A spry seventy-year-old sleuth and her feline companion sniff out clues to a crime: “The observant Rachel is an appealing Jessica Fletcher antecedent.” —Publishers Weekly
A letter has arrived at the home shared by the elderly Murdock sisters and their black cat, Samantha. It stirs Rachel’s curiosity, and Jennifer’s alarm, as she fears her sibling will once again head off on a dangerous adventure in detection. The letter-writer is an old friend’s granddaughter who explains that a bizarre drawing of a hand has been slipped under her door, making her very uneasy, and she’d appreciate Rachel’s sleuthing skills.
Leaving a furious Jennifer behind and toting Samantha in her travel basket, Rachel departs Los Angeles to visit Prudence Mills and assess any possible threat to her. There’d been conflict over her late father’s business dealings, and Prudence’s little sister encountered a prowler in her bedroom. Even more troubling, Prudence’s face has been scarred by an unseen attacker—and for some reason, she fears telling the police. Now, in the snowy mountains, Rachel will be entangled in a chilling mystery—and, as a child of pro-temperance activists, visit a bar for the first time in her seventy years . . .

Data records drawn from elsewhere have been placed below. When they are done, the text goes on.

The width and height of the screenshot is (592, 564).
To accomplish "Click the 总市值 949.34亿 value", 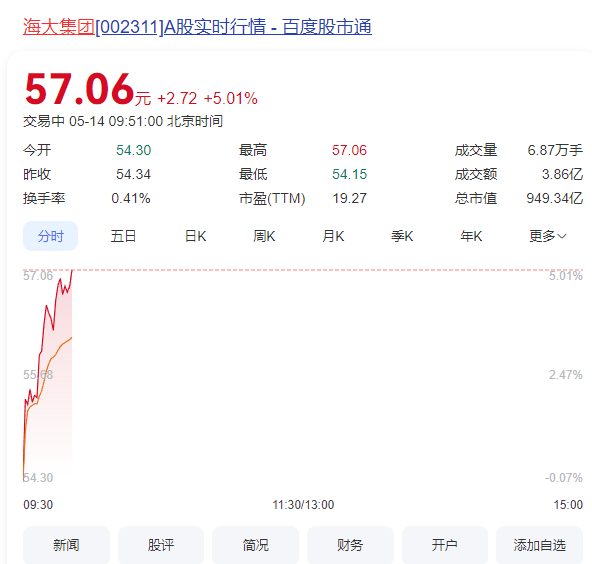I will click(555, 198).
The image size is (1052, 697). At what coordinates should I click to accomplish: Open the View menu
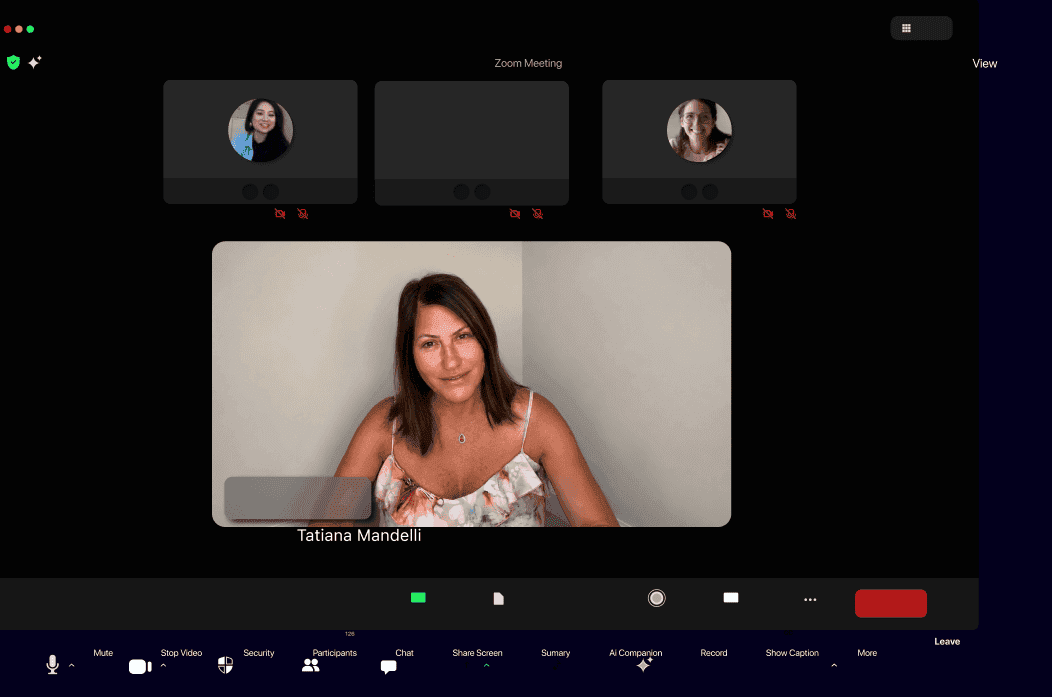click(x=984, y=64)
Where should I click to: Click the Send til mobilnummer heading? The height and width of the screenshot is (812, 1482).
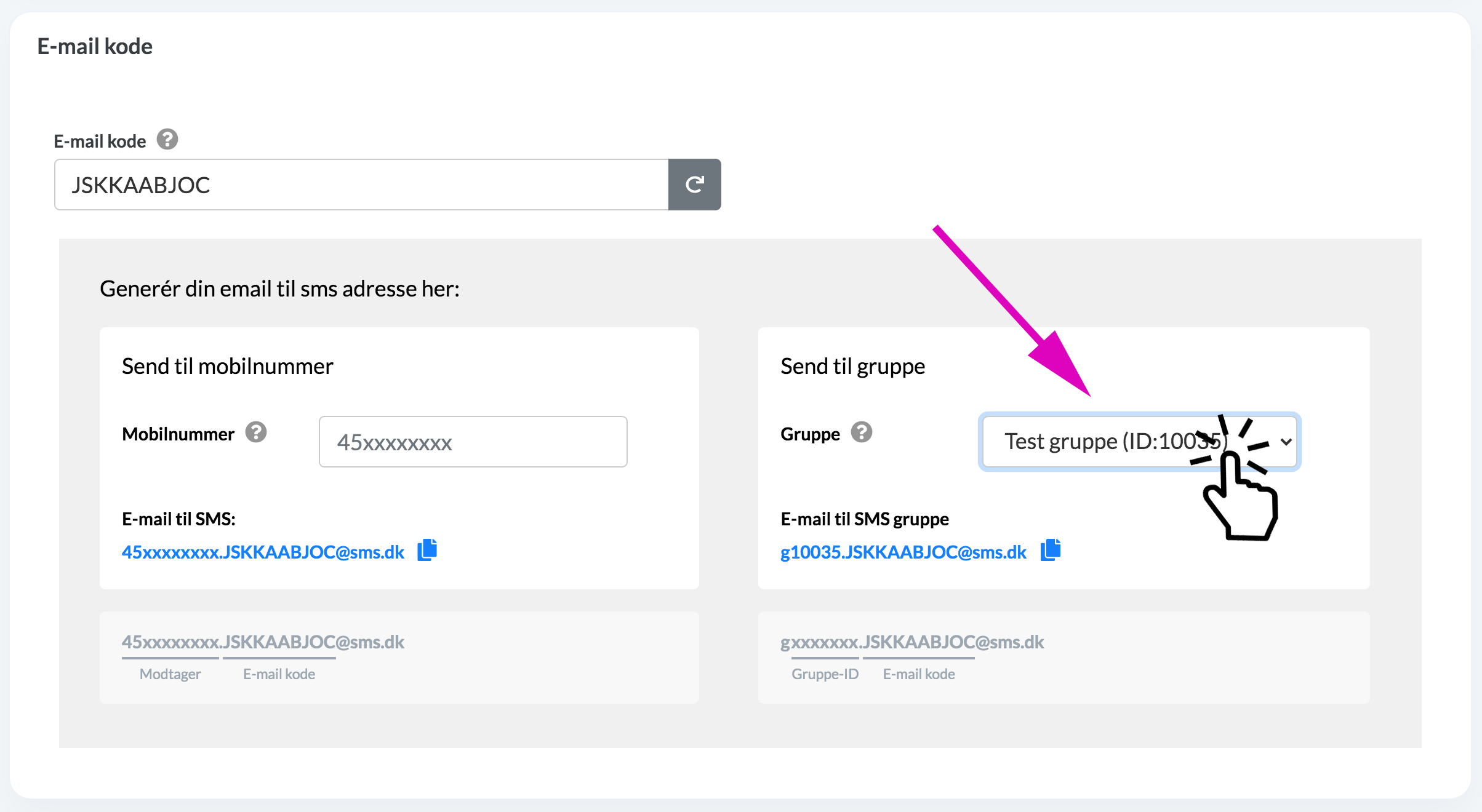pos(227,366)
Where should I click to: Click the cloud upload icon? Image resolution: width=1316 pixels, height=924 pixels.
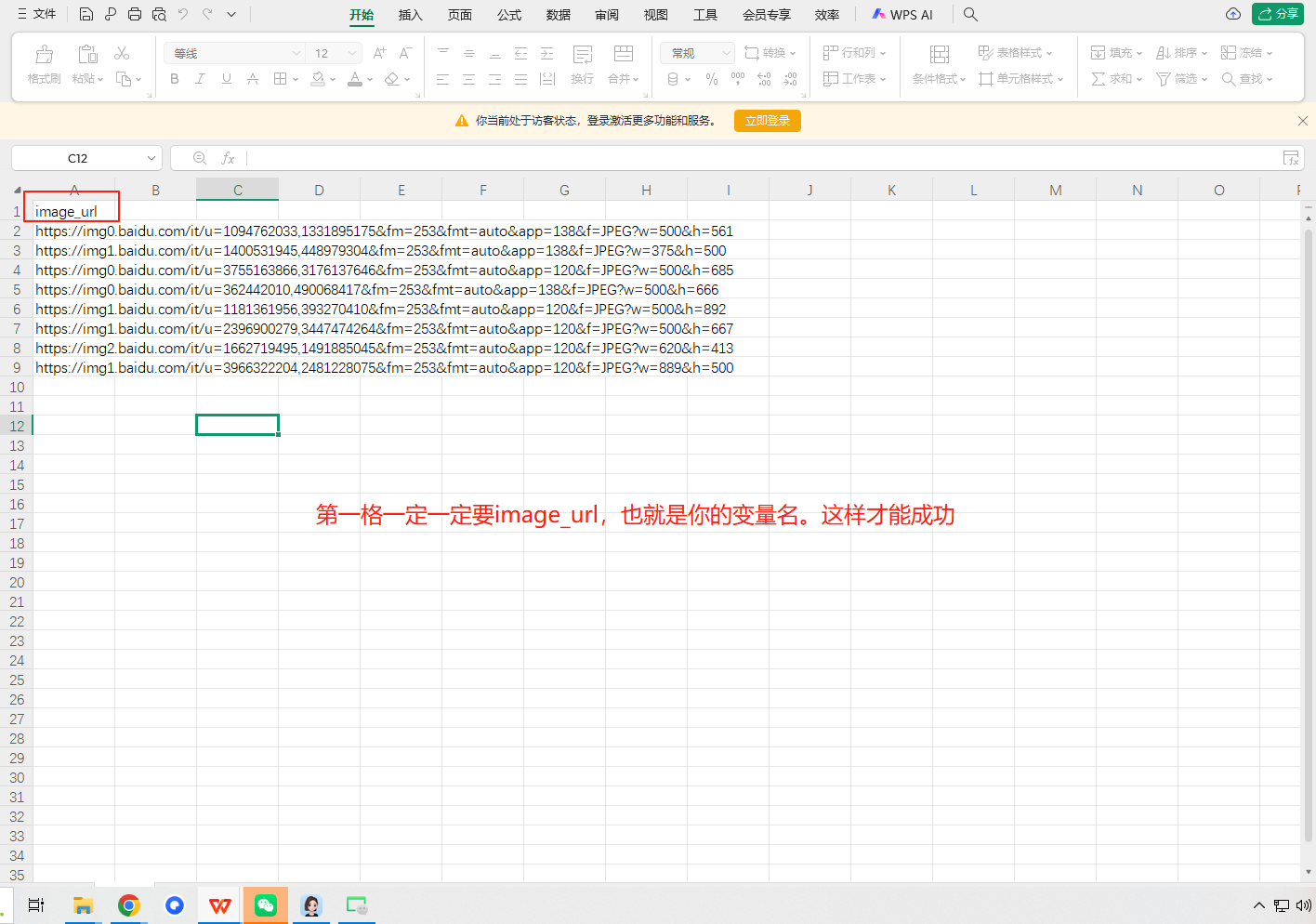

“Dolores Hitchens has been writing novels of mystery and suspense, under a variety of names and in a variety of styles, but always entertainingly and often achieving something more than casual entertainment.” —The New York Times
Catspaw for Murder was previously published under the pseudonymD. B. Olsen
Dolores Hitchens (1907–1973) was a highly prolific mystery author who wrote under multiple pseudonyms and in a range of styles. A large number of her books were published under the moniker D. B. Olsen, and a few under the pseudonyms Noel Burke and Dolan Birkley, but she is perhaps best remembered today for her later novel, Fool’s Gold, published under her own name, which was adapted into the film Bande á part directed by Jean-Luc Godard.